The quadrangular pyramid 1201 is further divided into four congruent triangular pyramids 1203 as shown in FIG. 32(b) by two perpendicular planes passing through the peak and through each of the two diagonals of the base. When these triangular pyramids 1203 are shown again in FIG. 32(c), because three faces are orthogonal at one peak, the triangular pyramid 1203 is called a right tetra 1203. Thus, the cube 1200 can be divided into twenty-four congruent right tetra 1203. If the process is reversed, then it is possible to form the cube 1200 by twenty-four congruent right tetra 1203.
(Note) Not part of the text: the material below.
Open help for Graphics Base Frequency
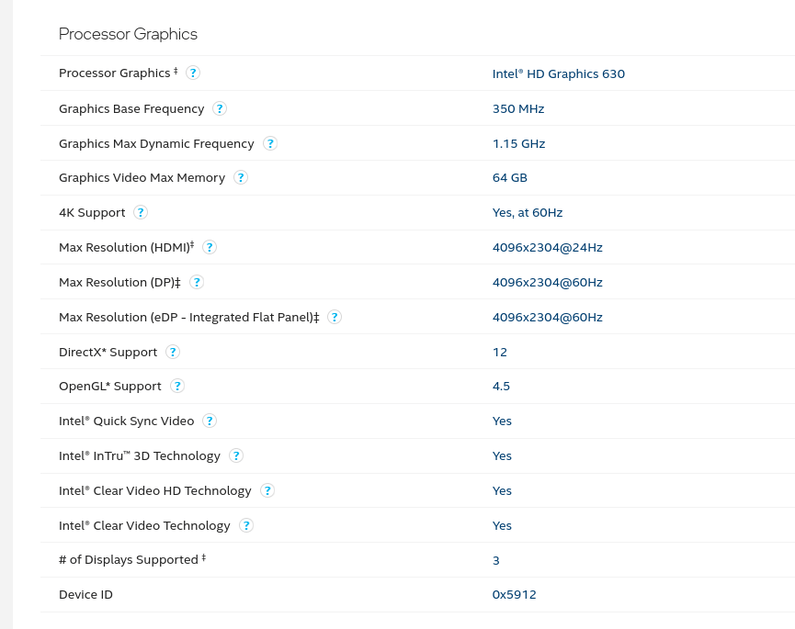Screen dimensions: 795x629 tap(220, 108)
In addition, as is shown in FIG. 33(a) and FIG. 33(b), by attaching a quadrangular pyramid 1201 to each of the six congruent faces of the cube 1200, a rhombic dodecahedron 1300 is formed. This shows that it is possible to form a rhombic dodecahedron 1300 from forty-eight congruent right tetra 1203. In this way, the right tetra 1203 is a common constituent element of the cube 1200 and the rhombic dodecahedron 1300.

(Skewed Hexagonal Prism)

As is shown in FIG. 32(c), the base of the right tetra 1203 is a right isosceles triangle. Two right tetras 1203 which are glued at the base of these right isosceles triangles form another tetrahedron 1100 as is shown in FIG. 34(a). This tetrahedron is called a Sphenoid 1100. In FIG. 34(a) the dash line represents the gluing surface of two triangular pyramids.
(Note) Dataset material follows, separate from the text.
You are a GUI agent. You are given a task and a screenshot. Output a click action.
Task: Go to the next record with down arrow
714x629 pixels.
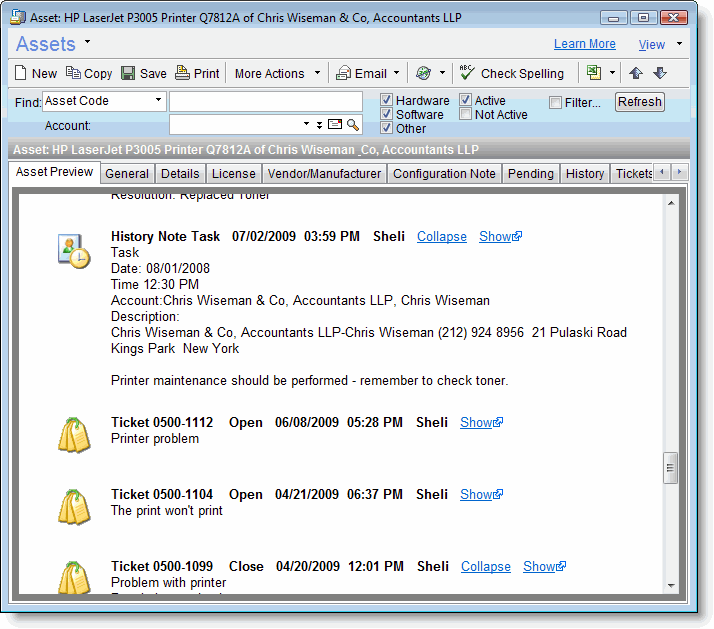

It is known that the sphenoid 1100 has noteworthy characteristics which are called self-expanding. This is because when eight sphenoid 1100 are combined, the length of each edge expands to exactly twice that of a similar triangular pyramid which makes it easy to understand that the sphenoid is a space filling solid.

Moreover, when three sphenoid 1100 are combined it is possible to form a triangular prism 1401 with a regular triangle as a perpendicular cross section shown in FIG. 34(b). Then, the skewed hexagonal prism 1400 of Fedorov shown in FIG. 34(c) is formed using three pairs of the triangular prism 1401 and its mirror image symmetrical triangular prism 1403 so that the upper and lower faces are adjusted to form parallel hexagonals. Therefore, a skewed hexagonal prism 1400 can be formed by eighteen sphenoids 1100.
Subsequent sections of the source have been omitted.